The recent discovery of unmarked graves at residential schools is the latest incident in decades of trauma for Indigenous Canadians, who are using lyricism to process it

After the recent discovery of hundreds of Indigenous children’s unmarked graves at former Canadian residential schools, Drezus – an rapper of Cree and Ojibwe heritage from the Muskowekwan First Nation in Saskatchewan province – grew unsure about his longstanding plans to release a new music video, Bless. He starts the song by calling the atrocities his people have faced “an act of war”, then follows that with bar after bar of Indigenous empowerment. Unsure if that would be appropriate while his people grieved, he turned to his mother, who had attended one of those schools. Her advice? “Release it, son. We need it now.”

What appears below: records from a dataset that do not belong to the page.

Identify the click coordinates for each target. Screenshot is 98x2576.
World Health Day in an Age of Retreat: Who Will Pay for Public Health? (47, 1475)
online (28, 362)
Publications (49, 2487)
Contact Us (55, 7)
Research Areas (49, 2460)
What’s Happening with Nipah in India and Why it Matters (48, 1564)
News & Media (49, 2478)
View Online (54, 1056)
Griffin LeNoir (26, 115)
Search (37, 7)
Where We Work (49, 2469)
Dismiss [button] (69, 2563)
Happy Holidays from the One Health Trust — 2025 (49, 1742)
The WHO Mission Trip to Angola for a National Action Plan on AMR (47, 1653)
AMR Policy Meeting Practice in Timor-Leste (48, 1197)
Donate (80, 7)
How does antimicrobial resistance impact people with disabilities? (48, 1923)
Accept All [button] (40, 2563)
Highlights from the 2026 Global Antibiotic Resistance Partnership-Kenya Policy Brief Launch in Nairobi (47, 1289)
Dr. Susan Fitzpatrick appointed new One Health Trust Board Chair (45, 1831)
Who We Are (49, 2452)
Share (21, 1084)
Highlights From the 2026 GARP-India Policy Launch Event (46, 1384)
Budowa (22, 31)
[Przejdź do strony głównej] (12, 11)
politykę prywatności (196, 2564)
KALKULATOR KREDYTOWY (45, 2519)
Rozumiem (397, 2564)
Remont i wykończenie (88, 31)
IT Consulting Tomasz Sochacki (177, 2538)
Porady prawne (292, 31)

This government-funded, Christian church-administered boarding school system was established in Canada in the late 1800s. Its founders’ intent: to forcibly remove Indigenous children from their “savage” parents and impose English and Christianity. Some 150,000 Indigenous children attended these schools before the last one closed in 1997. In 2015, the Truth and Reconciliation Commission (TRC) report detailed nearly 38,000 sexual and physical abuse claims from former residential school students, along with 3,200 documented deaths. The mortality rate for those children was estimated to be up to five times higher than their white counterparts, due to factors including suicide, neglect and disease.